Fully streaming verbs

These don't retain any state from one record to the next. They are memory-friendly, and they don't wait for end of input to produce their output.

altkv
bar -- if not auto-mode
cat
check
clean-whitespace
cut
decimate
fill-down
fill-empty
flatten
format-values
gap
grep
having-fields
head
json-parse
json-stringify
label
merge-fields
nest -- if not implode-values-across-records
nothing
regularize
rename
reorder
repeat
reshape -- if not long-to-wide
sec2gmt
sec2gmtdate
seqgen
skip-trivial-records
sort-within-records
step
tee
template
unflatten
unsparsify if invoked with -f

Non-streaming, retaining all records

These retain all records from one record to the next. They are memory-unfriendly, and they wait for end of input to produce their output.

bar -- if auto-mode
bootstrap
count-similar
fraction
group-by
group-like
least-frequent
most-frequent
nest -- if implode-values-across-records
remove-empty-columns
reshape -- if long-to-wide
sample
shuffle
sort
tac
uniq -- if mlr uniq -a -c
unsparsify if invoked without -f

Non-streaming, retaining some records

These retain a bounded number of records from one record to the next.
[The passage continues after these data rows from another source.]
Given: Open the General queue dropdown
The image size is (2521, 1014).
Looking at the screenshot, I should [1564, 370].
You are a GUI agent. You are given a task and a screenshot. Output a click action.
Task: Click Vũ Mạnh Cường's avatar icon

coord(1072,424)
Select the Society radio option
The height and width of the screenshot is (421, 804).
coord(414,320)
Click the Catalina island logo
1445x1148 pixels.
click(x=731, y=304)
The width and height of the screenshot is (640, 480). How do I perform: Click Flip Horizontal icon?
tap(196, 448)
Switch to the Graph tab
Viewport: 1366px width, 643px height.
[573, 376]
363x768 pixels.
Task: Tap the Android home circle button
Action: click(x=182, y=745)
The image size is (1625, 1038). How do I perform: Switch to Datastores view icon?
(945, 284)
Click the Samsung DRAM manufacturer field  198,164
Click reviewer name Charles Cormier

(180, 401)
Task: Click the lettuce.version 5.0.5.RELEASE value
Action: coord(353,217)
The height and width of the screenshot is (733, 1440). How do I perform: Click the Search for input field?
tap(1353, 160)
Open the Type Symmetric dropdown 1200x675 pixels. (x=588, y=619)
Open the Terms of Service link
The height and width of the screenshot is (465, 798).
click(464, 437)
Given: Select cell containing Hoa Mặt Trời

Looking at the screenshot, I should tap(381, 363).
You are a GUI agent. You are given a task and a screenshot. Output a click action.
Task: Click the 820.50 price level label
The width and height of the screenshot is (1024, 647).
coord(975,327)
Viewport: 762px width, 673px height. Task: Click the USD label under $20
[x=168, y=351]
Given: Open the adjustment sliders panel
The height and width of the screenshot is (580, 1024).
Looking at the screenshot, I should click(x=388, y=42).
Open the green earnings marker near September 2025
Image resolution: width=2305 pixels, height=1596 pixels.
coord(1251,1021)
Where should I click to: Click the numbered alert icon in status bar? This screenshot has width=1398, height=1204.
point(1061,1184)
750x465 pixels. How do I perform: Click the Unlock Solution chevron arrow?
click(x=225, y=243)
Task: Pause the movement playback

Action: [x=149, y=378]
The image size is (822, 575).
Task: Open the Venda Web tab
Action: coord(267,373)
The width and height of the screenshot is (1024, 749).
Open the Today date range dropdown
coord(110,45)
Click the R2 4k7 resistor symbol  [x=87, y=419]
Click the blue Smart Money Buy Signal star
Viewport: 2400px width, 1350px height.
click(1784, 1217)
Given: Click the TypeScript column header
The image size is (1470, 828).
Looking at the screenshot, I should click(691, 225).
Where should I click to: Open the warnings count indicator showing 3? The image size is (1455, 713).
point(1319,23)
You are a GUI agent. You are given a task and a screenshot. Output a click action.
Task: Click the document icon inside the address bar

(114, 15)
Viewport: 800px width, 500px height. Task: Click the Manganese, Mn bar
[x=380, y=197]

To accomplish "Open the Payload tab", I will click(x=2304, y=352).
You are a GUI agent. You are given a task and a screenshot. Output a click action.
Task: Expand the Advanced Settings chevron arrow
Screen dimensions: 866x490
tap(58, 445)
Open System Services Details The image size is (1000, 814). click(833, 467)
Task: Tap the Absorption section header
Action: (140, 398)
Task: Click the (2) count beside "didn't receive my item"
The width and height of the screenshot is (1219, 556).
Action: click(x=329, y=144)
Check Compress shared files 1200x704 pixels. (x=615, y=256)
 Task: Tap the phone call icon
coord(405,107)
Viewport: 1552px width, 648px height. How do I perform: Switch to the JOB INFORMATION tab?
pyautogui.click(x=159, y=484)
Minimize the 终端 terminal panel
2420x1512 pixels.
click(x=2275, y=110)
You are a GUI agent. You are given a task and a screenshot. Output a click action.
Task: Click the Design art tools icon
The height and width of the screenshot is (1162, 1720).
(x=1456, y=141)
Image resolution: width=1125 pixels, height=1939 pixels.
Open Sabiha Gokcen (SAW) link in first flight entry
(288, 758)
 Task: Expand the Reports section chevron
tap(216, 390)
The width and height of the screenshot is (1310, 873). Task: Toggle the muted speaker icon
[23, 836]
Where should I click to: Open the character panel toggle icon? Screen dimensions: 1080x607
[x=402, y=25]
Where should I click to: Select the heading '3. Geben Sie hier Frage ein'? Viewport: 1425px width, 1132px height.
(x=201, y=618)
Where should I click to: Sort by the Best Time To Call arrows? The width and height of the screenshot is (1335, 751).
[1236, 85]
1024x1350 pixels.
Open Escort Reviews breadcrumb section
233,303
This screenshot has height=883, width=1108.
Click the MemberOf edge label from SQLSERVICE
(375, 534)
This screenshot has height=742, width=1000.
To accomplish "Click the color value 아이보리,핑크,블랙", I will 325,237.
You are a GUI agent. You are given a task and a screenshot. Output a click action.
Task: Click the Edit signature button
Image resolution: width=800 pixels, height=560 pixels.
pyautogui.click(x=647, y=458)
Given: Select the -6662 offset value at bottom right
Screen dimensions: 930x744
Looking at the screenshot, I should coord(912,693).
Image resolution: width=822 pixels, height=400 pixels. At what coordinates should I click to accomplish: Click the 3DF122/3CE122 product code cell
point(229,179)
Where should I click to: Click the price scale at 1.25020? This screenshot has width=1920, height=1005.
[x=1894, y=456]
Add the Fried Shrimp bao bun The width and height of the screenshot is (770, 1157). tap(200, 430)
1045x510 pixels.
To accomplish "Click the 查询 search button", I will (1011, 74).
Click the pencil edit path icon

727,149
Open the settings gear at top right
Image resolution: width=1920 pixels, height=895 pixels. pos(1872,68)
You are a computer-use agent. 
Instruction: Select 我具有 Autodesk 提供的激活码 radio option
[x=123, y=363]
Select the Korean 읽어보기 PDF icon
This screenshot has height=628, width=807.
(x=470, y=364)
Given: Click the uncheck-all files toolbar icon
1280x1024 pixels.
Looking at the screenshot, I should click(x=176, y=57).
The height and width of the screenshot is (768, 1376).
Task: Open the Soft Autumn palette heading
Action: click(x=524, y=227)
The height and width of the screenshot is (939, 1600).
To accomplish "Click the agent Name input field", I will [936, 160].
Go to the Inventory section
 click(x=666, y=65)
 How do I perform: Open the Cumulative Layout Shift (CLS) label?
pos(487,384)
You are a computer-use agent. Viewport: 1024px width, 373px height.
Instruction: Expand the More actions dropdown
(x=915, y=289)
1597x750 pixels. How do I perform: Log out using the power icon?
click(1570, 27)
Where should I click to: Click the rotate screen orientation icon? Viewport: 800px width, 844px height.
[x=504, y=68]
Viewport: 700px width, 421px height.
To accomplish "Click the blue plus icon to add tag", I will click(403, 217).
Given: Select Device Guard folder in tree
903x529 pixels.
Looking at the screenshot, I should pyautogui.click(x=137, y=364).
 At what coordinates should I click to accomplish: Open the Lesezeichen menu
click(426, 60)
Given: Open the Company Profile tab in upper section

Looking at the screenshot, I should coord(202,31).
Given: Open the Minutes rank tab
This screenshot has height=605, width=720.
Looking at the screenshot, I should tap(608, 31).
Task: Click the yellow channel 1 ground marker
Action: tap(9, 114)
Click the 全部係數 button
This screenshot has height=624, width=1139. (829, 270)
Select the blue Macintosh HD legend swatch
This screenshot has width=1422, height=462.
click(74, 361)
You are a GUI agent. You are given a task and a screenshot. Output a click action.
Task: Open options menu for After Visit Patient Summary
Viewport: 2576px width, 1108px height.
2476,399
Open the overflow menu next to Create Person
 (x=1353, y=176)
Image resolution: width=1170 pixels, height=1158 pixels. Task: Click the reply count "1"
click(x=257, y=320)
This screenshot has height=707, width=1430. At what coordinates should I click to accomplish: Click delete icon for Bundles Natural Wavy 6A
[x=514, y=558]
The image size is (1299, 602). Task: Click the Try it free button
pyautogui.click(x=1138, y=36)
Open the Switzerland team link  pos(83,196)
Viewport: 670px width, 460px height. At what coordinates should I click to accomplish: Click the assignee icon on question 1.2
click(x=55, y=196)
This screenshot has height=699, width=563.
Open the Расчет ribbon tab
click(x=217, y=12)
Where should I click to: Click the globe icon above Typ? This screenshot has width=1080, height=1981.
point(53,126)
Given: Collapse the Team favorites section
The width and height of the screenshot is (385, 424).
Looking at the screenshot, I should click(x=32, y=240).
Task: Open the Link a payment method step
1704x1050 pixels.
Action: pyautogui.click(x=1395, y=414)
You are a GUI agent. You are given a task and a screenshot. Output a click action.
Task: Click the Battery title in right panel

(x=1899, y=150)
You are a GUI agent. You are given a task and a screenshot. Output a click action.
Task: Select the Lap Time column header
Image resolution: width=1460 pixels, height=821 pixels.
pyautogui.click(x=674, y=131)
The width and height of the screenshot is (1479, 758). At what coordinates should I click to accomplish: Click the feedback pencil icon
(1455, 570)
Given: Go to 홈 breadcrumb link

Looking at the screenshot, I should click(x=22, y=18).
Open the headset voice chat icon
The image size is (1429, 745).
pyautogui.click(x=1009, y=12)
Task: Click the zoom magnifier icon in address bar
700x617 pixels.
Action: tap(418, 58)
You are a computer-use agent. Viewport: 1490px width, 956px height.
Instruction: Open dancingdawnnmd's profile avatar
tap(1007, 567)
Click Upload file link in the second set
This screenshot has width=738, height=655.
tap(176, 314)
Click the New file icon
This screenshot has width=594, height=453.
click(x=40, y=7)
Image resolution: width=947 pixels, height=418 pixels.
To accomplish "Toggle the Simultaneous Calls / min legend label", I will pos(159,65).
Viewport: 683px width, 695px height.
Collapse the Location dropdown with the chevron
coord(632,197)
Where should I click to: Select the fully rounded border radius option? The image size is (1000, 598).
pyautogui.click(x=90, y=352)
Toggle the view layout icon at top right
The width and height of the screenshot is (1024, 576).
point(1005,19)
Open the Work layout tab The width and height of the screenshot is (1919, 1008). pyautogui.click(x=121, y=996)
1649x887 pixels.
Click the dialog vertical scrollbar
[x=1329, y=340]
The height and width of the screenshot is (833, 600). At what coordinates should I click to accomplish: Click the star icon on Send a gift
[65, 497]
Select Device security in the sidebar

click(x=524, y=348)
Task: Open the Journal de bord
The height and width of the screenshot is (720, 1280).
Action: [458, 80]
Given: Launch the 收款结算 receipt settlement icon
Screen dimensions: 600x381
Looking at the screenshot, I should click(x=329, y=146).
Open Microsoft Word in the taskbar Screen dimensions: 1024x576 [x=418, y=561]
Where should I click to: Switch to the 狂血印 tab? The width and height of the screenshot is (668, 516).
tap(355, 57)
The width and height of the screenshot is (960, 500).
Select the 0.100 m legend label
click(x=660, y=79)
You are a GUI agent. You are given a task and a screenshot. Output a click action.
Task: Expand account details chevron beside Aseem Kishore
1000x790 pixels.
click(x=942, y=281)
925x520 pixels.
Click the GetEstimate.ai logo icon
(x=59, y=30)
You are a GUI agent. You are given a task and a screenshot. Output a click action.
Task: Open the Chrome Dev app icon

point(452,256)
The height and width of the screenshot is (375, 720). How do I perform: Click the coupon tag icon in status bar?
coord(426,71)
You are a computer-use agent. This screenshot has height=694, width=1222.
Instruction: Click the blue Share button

They are memory-friendly, but they wait for end of input to produce their output.

tail
top

Non-streaming, retaining some state

These retain an amount of state from one record to the next, but less than if they were to retain all records in memory. They are variably memory-friendly -- depending on how many distinct values for the group-by keys exist in the input data -- and they wait for end of input to produce their output.

count-distinct
count
histogram
stats1 -- except mlr stats1 -s for incremental stats before end of stream
stats2
uniq -- if not mlr uniq -a -c

Variable

Any end blocks you provide will not be executed until end of stream; otherwise these don't want for end of stream. Similarly, if you write logic to retain all records (see also the page on operating on all records) these will be memory-unfriendly; otherwise they are memory-friendly.

Most simple operations such as mlr put '$z = $x + $y' are fully streaming.

filter
put

Half-streaming

The main input files are streamed, but the join file (using -f) is loaded into memory at the start.